Ne AKP iktidarının ve ne de Kürtlere cihad ilan eden Fetullah Gülen cemaatinin Kürtlere barış getiremeyeceğini görmeleri için ne Kürtlerin kalbine çizilen sınır duvarlarının, ne yeni 137 kalekol ve karakolun, ne Gever'de mezarları parçalayanları protesto etmek için sokağa çıkan halka ateş edip amca-yeğen Kürt emekçilerini katledenleri, ne onların cenazesinde başından vurularak öldürülen gencecik Kürt evlatlarının, Ne Kürtçe üzerinde hala devam eden yasakların bir anlamı ve manası yok demek ki. Sömürgecisinin meclisinde oturup, mizansen açlık grevleri yaparak bu barbar ve ırkçı Türk-İslamcı emperyalizmin maşası ve kuklası Akp ve Cemaatle barışacağını sananlar yanılıyorlar. Newroz'da Fetullah Gülen hoca efendiye selam gönderenler ve onlardan şefaat dileyenler bilsinler ki kurtuluş; Ali İsmail Korkmaz'larla, Abdocan ve Ahmet Atakan'larla, Medeni Yıldırım, Memet ve Fadime Ayvalıtaş'larla, Hasan Ferit ve Ethem Sarısülük'lerle yanyana durarak olacaktır. Eğer Kürtler barışacaksa Türkiye'nin emekçileri, ezilenleri, sömürülenleri ile beraber Kürdistan'ı sömüren tekçi ve ırkçı sisteme ortak bir tekme atıp, o ceberrut devleti yıkarak yerine hakça bölüşülen, herkesin eşit olduğu, kimsenin kimseyi sömürmediği insanca bir sistem kurarak yapacaklardır.
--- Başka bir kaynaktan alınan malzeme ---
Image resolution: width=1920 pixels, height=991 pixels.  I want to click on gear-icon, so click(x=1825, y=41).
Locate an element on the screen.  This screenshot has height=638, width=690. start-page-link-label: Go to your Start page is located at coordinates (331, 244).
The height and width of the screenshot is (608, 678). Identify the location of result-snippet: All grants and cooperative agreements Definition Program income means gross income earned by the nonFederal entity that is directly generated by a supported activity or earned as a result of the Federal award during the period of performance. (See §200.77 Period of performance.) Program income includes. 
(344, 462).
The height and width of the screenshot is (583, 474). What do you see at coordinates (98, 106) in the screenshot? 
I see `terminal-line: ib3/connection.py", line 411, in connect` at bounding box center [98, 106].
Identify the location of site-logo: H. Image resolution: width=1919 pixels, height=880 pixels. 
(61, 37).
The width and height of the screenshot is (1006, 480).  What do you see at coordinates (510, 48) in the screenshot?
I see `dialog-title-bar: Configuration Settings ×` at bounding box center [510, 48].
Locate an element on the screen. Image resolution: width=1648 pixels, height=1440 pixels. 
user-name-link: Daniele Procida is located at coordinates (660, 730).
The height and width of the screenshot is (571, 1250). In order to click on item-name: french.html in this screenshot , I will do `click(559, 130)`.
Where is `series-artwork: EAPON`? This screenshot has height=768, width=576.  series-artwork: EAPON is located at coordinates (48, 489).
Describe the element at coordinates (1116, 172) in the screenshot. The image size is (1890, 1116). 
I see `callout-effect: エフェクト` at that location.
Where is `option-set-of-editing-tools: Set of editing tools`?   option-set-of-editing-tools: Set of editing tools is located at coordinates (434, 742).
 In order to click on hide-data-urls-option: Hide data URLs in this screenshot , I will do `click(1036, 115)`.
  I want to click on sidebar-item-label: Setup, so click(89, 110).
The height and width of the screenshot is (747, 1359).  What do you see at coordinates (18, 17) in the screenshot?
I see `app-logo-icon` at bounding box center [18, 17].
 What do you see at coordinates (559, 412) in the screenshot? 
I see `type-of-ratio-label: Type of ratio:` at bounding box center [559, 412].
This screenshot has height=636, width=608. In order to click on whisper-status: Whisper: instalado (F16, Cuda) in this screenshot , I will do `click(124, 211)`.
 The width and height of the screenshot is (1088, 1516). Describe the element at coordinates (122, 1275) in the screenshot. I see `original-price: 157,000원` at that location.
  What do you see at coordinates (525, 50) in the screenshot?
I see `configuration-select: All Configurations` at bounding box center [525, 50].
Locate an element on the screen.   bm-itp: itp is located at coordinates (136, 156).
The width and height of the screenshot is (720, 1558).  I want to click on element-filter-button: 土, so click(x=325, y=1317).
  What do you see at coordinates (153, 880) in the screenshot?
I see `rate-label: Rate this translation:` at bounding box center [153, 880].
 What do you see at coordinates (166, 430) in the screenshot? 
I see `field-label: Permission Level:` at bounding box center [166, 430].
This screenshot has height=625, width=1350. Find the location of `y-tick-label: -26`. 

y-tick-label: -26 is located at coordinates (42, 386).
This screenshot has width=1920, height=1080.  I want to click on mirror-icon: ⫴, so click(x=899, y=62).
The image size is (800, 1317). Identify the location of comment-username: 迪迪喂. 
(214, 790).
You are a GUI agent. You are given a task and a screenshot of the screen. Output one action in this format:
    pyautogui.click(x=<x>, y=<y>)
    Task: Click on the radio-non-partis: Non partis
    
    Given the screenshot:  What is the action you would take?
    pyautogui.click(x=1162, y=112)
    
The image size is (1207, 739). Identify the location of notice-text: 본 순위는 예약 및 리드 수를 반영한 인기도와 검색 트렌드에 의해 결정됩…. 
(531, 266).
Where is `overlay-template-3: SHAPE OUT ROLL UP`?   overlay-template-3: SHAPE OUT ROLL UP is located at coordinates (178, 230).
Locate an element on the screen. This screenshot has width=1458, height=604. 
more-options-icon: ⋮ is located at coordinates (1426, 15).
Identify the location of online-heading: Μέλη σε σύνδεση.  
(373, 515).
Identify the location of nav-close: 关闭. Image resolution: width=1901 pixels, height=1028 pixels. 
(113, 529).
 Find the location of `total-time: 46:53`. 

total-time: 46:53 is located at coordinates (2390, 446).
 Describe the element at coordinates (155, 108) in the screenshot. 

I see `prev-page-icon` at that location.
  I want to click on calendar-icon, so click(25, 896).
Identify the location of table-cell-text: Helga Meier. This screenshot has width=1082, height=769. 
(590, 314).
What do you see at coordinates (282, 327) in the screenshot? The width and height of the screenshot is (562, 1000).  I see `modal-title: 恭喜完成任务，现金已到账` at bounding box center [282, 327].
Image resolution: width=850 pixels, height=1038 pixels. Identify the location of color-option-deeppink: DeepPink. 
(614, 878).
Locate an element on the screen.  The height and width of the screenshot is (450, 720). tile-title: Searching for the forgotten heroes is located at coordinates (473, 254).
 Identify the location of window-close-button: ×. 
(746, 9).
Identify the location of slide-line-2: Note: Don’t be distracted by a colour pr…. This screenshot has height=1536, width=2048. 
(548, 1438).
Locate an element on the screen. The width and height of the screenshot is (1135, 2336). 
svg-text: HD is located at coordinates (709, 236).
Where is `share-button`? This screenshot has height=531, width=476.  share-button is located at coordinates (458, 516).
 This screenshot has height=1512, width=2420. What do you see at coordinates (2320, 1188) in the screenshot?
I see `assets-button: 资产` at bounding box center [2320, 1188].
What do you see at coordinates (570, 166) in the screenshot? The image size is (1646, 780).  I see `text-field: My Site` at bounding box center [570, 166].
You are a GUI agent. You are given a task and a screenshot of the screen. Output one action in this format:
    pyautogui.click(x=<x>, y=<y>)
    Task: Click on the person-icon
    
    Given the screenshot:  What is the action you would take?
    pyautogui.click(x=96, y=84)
Kürtlerin bugün 'olmayan barış süreci bozulmasın' diye susma ve pragmatist davranma hakları yoktur. Gün sokağa çıkma ve cemaat-Akp kavgasında emekten yana, ezilenden yana taraf olup, birbirinin ikiz kardeşleri olan bu takkiyeci İslamcı emperyalizm uşağı bezirganlara karşı halkın halkı mücadelesini örgütleme günüdür. Neresinden tutarsanız orasından dökülen ve elinizde kalan bu emek ve halk düşmanı tekçi zihniyeti yıkmak için yakalanan tarihi fırsatlar kaçırıldığında evlatlarını özgür ve bağımsız bir Kürdistan için toprağa veren Kürt analarının-babalarının- kardeşlerinin iki elleri de iki yakanızda olacaktır, haberiniz ola.